_EXERCISE:_ Lines where the string "will" appears are to be copied from the entries below.

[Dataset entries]
════

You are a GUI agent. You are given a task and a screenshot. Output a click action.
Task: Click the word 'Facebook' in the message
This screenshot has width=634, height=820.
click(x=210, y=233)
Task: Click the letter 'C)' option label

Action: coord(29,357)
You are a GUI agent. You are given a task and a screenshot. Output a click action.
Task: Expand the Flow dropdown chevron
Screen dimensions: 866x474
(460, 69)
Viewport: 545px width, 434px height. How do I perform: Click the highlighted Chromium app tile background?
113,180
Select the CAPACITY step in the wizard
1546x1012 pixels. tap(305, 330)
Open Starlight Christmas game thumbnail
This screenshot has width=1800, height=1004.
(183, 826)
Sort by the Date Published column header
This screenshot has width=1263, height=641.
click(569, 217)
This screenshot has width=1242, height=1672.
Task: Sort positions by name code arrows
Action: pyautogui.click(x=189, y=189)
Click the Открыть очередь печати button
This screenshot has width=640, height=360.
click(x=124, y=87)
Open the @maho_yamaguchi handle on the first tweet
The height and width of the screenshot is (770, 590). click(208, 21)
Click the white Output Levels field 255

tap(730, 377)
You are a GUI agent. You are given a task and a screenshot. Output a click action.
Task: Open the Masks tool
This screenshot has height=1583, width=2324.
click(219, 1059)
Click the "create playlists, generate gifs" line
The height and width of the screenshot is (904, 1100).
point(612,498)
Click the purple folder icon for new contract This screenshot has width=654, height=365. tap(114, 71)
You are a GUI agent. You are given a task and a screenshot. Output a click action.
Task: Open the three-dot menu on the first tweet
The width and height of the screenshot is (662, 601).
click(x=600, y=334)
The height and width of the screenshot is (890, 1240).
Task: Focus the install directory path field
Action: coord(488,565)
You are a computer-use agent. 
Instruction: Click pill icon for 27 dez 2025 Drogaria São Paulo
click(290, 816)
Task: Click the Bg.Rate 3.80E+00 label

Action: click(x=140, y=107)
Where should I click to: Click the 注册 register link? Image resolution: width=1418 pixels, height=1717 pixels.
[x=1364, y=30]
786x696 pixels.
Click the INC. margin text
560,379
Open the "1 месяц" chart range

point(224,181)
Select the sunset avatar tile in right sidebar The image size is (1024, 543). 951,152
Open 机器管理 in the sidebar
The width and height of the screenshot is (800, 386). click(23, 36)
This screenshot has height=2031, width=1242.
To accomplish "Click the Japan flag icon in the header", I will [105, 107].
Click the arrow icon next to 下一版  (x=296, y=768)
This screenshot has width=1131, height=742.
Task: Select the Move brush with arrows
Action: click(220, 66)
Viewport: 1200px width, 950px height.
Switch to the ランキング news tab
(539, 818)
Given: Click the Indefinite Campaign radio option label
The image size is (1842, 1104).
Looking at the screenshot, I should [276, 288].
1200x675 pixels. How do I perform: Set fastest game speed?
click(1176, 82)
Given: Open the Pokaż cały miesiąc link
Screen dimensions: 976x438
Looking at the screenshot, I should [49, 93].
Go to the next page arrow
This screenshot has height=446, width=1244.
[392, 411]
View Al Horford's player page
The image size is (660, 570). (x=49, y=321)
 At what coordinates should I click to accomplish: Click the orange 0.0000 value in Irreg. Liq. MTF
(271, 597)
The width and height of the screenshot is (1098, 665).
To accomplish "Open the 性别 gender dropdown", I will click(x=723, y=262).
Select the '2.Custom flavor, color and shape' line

════

_WRITTEN RESPONSE:_
To accomplish "Click the Japan flag icon in the header", I will [105, 107].
To accomplish "Open the 性别 gender dropdown", I will click(x=723, y=262).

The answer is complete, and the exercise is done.